Andylusion
Platinum Member
Know what I did today? Went to the market, hit two thrift stores, came home...and discovered that my blouse was inside out. LOLI only have a few years left where I can look decent enough where that might actually interest someone....
I am not cut out to be old and ugly.
Well that's life. The flower fades. I never was nice looking, but I'm for sure worse now than I was in my teens.
Although if you got the money, Cher still looks nice. Not sure it's worth it though. So much plastic in that girl, they should call her Charbie.
I look awful. I did not grow old gracefully. But, with age, comes with the emotion of...."who the fuck cares cuz I sure don't" mentality. I woulda died of embarrassment if I had done that 5 years ago. Now? Meh.

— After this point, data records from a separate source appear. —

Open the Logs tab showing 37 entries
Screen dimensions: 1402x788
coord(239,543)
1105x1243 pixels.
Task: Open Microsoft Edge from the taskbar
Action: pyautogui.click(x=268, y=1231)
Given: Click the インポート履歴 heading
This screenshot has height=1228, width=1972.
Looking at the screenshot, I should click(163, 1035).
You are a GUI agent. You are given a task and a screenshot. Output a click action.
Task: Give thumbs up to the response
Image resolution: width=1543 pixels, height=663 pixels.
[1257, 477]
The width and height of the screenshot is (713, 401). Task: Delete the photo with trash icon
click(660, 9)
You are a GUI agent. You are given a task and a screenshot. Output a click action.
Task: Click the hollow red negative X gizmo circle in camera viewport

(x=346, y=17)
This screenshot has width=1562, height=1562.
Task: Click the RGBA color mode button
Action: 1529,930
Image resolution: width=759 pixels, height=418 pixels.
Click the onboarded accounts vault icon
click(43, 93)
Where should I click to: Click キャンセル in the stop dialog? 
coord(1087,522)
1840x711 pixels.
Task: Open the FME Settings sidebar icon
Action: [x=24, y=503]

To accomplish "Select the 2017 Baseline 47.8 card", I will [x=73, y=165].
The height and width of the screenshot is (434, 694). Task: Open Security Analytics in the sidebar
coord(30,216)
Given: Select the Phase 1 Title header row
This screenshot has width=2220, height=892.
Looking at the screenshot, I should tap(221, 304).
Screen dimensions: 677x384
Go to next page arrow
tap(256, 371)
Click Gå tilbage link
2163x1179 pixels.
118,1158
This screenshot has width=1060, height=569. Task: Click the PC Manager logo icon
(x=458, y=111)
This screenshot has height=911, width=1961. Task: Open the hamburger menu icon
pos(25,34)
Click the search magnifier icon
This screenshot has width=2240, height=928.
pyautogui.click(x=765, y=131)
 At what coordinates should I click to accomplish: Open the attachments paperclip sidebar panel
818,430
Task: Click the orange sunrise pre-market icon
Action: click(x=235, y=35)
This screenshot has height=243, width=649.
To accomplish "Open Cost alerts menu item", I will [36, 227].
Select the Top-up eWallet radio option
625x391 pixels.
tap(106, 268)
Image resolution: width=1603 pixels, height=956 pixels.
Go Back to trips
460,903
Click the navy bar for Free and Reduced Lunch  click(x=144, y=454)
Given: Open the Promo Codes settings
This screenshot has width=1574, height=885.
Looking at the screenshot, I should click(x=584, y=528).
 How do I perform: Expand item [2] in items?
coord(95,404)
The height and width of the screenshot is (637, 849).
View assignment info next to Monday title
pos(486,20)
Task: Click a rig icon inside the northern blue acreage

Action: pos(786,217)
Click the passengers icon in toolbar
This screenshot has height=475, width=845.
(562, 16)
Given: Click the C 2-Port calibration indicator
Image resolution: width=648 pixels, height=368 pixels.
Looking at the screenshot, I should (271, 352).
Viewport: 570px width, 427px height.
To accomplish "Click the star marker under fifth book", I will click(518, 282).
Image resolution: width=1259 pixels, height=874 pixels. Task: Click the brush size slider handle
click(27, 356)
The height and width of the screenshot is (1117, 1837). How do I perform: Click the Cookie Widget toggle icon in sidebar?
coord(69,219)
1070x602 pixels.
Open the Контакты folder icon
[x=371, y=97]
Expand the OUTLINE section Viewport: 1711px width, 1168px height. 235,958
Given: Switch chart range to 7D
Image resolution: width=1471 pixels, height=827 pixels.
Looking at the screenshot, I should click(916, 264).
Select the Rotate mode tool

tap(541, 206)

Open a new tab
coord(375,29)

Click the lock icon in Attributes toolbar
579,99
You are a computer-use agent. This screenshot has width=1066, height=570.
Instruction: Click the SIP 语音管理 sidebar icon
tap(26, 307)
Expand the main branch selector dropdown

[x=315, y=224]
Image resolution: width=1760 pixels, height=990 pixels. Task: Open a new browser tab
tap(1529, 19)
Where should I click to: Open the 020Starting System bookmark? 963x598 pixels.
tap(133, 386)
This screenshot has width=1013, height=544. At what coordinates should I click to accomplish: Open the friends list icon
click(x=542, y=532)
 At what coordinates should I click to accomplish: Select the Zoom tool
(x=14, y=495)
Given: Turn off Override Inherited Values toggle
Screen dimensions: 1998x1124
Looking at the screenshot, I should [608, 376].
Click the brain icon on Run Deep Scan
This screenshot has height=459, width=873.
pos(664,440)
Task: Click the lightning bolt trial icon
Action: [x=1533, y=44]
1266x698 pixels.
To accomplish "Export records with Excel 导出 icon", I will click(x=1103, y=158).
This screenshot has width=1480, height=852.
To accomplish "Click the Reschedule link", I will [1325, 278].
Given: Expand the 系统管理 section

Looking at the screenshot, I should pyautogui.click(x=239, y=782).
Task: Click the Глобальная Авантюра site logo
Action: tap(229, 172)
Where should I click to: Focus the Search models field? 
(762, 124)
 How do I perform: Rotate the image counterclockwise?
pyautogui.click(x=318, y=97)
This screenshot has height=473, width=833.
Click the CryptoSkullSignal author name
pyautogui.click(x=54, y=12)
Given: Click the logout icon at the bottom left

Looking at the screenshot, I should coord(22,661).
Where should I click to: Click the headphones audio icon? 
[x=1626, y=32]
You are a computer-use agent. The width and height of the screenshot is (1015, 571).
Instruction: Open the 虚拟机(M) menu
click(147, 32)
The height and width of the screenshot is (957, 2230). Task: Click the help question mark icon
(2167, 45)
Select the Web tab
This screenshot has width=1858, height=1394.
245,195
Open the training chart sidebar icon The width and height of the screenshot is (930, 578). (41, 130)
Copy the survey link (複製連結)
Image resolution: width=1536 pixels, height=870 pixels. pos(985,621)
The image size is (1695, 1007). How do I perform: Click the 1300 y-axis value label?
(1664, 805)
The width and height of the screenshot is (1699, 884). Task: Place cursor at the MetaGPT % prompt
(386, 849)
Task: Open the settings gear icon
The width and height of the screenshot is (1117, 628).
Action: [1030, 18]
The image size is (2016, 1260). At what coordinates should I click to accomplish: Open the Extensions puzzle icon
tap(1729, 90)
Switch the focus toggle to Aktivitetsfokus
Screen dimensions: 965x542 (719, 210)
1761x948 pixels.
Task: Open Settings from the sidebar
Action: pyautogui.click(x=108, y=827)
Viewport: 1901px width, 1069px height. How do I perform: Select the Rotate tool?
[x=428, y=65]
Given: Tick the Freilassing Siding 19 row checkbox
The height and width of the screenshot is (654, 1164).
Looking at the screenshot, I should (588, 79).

Be old, Bonzi. Nobody cares. Well, except you and it shouldn't.
Since I have learned the things that I know? I am not interested in taking on someone else's shit and having to take responsibility for their welfare...so I shun any venture that might lead me into a relationship...nope, not gonna happen.
That sounds better than my deal actually. I shun any venture that might lead to a relationship, because I can't even take care of myself. How the heck would I take care of a wife, or kids?
I also have a hard time with the fact that my childhood was so miserable. I can't bare the thought of bringing a child into this world, to go through the same misery that I did. What kind of scum would I be to do that.